::: GIVEN ENTRIES

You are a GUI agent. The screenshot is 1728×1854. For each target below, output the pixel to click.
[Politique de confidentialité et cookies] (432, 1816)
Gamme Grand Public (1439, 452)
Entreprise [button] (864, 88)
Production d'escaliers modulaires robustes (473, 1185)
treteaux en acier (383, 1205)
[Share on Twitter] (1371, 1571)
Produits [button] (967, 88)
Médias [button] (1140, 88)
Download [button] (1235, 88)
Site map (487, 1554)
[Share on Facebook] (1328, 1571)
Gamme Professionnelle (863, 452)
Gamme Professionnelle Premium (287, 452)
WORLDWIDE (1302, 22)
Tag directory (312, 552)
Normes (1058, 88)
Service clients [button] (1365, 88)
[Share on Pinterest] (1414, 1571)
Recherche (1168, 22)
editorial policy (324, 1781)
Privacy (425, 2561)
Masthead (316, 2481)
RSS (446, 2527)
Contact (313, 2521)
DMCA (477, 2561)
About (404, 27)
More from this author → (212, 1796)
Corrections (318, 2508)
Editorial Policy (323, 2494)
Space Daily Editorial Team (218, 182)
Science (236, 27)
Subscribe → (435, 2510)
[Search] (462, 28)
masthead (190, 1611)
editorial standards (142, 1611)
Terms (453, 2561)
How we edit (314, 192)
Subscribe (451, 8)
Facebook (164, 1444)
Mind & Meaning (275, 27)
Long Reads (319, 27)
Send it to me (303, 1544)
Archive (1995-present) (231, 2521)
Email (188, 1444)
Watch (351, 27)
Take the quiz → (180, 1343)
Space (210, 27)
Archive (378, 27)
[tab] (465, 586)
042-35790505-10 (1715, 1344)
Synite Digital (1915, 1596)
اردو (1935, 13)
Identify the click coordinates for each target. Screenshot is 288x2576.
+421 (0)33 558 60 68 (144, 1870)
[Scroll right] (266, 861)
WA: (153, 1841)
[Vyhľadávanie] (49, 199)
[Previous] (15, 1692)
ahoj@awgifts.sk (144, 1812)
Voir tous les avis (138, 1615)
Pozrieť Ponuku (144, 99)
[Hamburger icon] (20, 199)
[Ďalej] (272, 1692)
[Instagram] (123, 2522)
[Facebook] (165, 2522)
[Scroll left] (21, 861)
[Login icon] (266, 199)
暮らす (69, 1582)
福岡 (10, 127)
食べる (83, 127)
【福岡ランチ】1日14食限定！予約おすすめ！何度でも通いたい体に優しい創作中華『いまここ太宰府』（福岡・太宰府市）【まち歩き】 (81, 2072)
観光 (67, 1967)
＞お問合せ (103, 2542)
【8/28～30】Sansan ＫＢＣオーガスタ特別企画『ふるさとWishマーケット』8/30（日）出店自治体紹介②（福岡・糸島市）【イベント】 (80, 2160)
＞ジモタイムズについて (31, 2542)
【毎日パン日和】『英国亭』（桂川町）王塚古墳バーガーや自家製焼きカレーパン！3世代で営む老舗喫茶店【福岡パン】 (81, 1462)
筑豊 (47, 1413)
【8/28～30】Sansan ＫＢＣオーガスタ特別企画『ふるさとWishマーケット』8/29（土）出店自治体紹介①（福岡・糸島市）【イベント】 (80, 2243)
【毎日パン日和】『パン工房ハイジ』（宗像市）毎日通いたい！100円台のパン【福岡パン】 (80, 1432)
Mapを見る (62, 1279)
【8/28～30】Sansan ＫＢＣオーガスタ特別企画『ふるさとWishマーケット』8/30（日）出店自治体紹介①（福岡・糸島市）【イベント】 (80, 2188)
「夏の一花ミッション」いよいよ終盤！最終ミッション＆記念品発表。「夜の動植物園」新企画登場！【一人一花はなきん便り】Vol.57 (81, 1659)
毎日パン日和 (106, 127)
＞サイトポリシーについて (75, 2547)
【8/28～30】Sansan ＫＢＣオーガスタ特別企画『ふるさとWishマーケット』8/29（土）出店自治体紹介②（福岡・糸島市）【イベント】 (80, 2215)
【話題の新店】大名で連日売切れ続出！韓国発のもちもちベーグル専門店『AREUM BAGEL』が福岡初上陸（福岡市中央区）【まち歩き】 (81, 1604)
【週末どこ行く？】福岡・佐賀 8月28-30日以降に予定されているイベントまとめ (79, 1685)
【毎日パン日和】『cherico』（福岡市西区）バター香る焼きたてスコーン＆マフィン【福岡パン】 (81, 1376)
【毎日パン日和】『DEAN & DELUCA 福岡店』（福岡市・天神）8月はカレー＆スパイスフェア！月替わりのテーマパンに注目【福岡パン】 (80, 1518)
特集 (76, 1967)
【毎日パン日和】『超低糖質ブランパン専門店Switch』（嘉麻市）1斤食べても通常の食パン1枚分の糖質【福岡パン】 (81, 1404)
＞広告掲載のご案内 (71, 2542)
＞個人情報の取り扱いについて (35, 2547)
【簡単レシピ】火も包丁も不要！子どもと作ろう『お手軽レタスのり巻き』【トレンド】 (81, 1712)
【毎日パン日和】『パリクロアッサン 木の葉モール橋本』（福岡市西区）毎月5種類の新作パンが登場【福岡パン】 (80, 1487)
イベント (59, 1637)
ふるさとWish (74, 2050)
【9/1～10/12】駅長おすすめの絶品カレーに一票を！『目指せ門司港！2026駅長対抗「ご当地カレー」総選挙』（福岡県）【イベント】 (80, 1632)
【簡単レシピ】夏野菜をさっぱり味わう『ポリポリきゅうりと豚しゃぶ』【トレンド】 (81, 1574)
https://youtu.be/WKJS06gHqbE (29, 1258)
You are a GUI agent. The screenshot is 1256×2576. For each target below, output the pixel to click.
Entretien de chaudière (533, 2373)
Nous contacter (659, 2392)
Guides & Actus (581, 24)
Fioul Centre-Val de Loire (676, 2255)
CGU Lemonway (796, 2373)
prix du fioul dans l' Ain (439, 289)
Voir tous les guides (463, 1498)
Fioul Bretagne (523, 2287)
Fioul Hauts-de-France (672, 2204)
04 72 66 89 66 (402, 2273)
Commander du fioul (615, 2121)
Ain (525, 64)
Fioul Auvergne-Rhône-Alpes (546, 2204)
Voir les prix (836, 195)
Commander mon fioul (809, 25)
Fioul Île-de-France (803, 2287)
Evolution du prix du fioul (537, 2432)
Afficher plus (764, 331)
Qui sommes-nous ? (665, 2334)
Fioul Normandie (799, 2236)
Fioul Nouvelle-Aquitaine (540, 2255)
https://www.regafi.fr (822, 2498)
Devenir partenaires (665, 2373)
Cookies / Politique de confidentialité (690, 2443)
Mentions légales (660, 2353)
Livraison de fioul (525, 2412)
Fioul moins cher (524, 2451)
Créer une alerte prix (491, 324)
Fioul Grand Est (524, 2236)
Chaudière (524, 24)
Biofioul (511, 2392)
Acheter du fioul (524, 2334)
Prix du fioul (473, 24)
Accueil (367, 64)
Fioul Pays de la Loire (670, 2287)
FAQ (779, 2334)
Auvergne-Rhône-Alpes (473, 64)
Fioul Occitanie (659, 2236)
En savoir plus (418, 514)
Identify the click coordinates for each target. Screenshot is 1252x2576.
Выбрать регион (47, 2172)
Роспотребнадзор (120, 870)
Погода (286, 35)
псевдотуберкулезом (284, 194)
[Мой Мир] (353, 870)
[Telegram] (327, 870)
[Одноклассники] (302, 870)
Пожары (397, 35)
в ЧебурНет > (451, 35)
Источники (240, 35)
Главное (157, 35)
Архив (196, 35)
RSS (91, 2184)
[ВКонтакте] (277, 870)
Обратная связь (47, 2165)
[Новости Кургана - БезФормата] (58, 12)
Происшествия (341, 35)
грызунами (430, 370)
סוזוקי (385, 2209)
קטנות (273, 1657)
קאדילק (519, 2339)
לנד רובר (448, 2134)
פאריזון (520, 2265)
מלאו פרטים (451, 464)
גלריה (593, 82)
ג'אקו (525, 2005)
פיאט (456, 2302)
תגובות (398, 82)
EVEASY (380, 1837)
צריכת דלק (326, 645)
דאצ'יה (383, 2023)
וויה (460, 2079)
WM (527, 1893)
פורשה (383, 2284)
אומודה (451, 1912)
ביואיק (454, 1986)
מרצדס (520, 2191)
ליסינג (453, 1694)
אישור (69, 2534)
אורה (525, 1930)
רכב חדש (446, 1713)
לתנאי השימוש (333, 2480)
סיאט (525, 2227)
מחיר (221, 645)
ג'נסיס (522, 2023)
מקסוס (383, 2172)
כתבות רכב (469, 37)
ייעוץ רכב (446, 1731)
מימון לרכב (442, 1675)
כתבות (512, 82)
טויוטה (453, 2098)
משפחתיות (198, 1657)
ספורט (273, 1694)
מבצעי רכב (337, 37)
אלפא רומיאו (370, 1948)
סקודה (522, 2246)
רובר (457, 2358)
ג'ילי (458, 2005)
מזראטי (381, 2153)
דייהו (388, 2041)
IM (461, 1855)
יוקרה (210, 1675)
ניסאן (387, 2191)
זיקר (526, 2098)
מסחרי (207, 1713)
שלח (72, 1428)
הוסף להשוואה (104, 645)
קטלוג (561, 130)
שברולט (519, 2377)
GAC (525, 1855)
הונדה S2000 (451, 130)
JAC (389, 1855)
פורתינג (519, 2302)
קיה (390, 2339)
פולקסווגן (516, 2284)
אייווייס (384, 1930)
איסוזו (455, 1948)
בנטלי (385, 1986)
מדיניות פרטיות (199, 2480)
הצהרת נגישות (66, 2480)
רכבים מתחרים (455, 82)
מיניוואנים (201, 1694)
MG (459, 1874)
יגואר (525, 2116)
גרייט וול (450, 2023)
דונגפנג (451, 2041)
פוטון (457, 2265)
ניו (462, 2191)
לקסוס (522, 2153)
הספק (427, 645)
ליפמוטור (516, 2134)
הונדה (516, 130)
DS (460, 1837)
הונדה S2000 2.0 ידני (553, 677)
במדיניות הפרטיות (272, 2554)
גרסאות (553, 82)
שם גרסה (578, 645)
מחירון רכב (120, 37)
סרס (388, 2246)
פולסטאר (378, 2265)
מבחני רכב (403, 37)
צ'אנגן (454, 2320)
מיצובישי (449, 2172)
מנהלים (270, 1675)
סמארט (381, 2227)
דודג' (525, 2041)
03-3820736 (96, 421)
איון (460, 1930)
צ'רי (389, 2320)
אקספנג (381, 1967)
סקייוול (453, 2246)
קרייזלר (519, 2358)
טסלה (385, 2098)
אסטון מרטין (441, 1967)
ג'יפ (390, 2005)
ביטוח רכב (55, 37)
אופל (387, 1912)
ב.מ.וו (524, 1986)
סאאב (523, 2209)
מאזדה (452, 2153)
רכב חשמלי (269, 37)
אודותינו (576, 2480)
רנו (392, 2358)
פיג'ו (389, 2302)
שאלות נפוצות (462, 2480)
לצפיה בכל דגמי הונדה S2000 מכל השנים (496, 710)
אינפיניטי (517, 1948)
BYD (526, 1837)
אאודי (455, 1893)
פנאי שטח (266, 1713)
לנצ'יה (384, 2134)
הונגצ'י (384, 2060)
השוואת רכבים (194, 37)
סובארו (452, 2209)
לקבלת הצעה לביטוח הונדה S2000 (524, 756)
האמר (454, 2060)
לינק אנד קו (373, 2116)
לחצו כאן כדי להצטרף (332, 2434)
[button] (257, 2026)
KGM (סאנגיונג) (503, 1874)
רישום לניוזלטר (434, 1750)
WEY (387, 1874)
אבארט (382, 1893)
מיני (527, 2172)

::::::

_TASK INSTRUCTIONS:_
Where a line of the data holds "トレンド", show that line.

_RESPONSE AREA:_
【簡単レシピ】火も包丁も不要！子どもと作ろう『お手軽レタスのり巻き』【トレンド】 (81, 1712)
【簡単レシピ】夏野菜をさっぱり味わう『ポリポリきゅうりと豚しゃぶ』【トレンド】 (81, 1574)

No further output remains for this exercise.